И вспомнил бы тут ту часть «Дневника писателя» Достоевского, где он рассказывает о малышах-беспризорниках, которых поят водкой и заставляют просить милостыню, да не выходит. Потому что рядом идет не малышка, а вполне сформировавшаяся молодая женщина выше меня сантиметров на 10. С пышной грудью и густо накрашенными ресницами. Лесе этим летом исполняется 28 лет. Большую часть жизни девушка живет с диагнозом – олигофрения средней степени, иначе говоря – имбецильностью.
С Лесей мы познакомились в общежитии МГМУ им. Сеченова, что неподалеку от станции метро Выхино и красивейших московских парков. Здесь Лесина мама работает комендантом, тут же, в одном из блоков, живет их семья: мама, Леся и собака Клёпа. Само собой, папы никогда не было. «Мужикам такое не потянуть, я сама сколько раз от Леськи отказную писать хотела», - рассказывает комендантша.
«Я писать хочу, пошли в лес», - меняет наш маршрут Леся. «Лес» оказывается ближайшими кустами, где она без стеснения присаживается на корточки. Ее случай считается даже благополучным. Как правило, имбецилы с трудом могут передвигаться самостоятельно, нужно приложить немало усилий, чтобы развить их речь и мал-мальски пригодные бытовые навыки. То, что женщина с таким диагнозом догадывается дойти до «леса» - это, на самом деле, показатель высокого развития в данном контексте.
Леся – случай почти уникальный. Она, хоть и с трудом, но умеет читать, может смотреть и понимать коротенькие мультфильмы, был период, когда она даже помогала общежитской уборщице. «Мне деньги большие платили.
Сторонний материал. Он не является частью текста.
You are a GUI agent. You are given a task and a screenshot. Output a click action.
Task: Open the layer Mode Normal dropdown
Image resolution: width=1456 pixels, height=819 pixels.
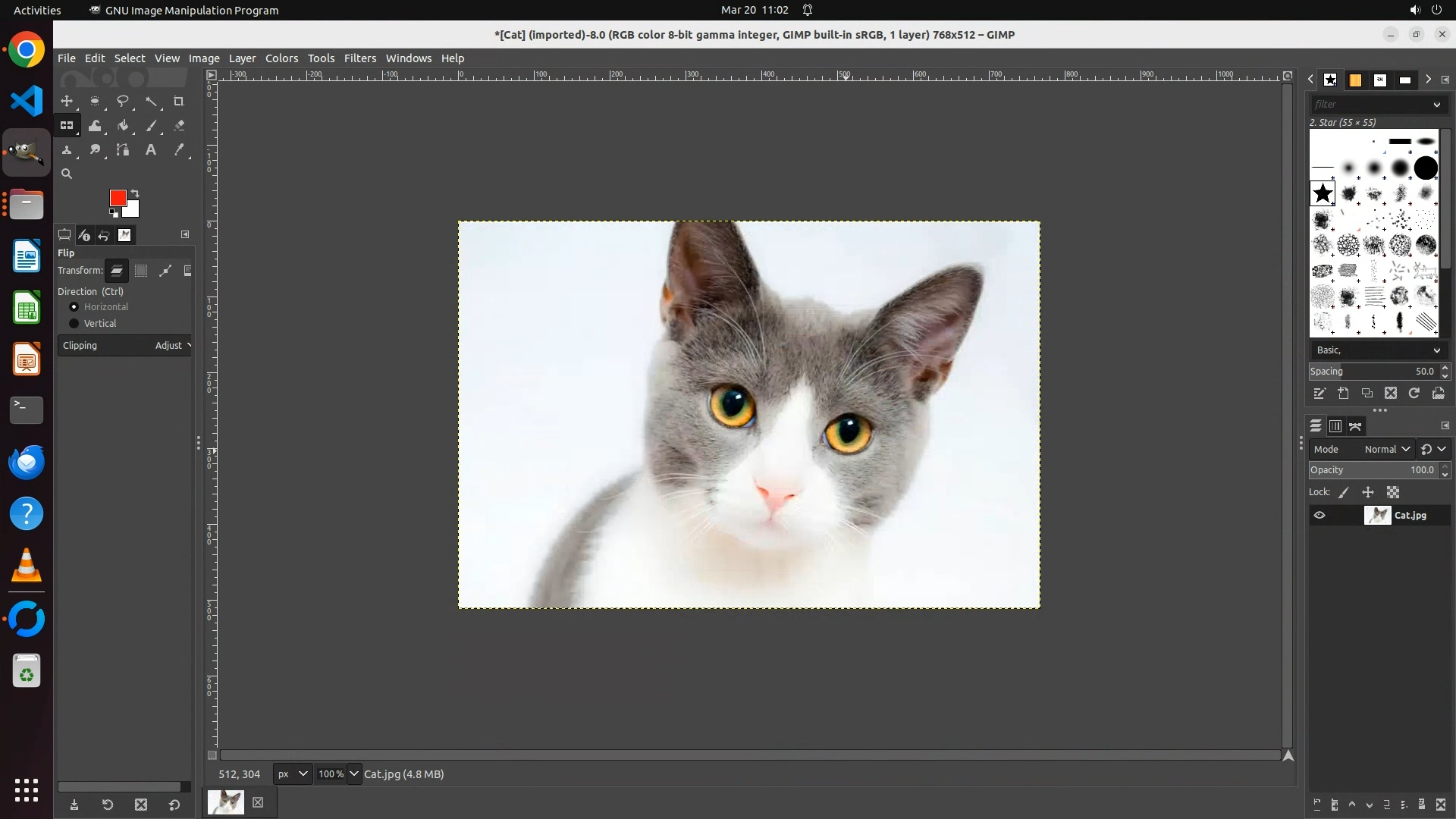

Маму кормила», - не могу понять, Леся преувеличивает или и впрямь в это верит?
Мы делаем, кажется, десятый круг, предлагаю пойти поискать где-то еще. «Да ну ее, пошли отсюда», - машет рукой Леся. Она любит Клёпу, но, как это и свойственно людям, страдающим олигофренией такой степени, быстро отвлекается и с трудом на чем-либо сосредотачивается.
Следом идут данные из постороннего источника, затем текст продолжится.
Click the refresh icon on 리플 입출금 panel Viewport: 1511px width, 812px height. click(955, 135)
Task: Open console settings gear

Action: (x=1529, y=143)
Я украдкой посматриваю на свою спутницу. Человек, незнакомый с признаками имбецильности, ни за что в жизни сходу не догадается, что перед ним больной. К Лесе с предложением «познакомиться» часто подходят незнакомые мужчины. Поэтому ее никуда не отпускают без сопровождения, только в магазин, что в соседнем корпусе.
Если же приглядеться, замечаешь и странное строение черепа, и тяжелый подбородок, и слишком оттопыренные уши. Леся признается, что косы не любит именно потому, что стесняется своих ушей. «Я так некрасивая», - поясняет она, начесывая жидкие волосы на уши.
Ничто женское ей не чуждо: она долго крутится перед зеркалом, мажет черным ресницы и пытается меня обнять, когда я дарю ей браслет и сережки. Не подарить нельзя. Это все равно, что не отдать свой бутерброд щенку, который так жалобно заглядывает тебе в глаза.
-Настя – моя лучшая подружка, - кричит Леся маме с порога. Кроме ребят с лечебной физкультуры общаться ей не с кем, студенты девушку побаиваются – по общежитию ходят легенды о ее «буйстве».
Приходит Клёпа. Скулит, когда Леся ее слишком крепко обнимает. Леся счастливо улыбается: в руках Клёпа, ни одной красной карточки за день, на столе блины. Масленица.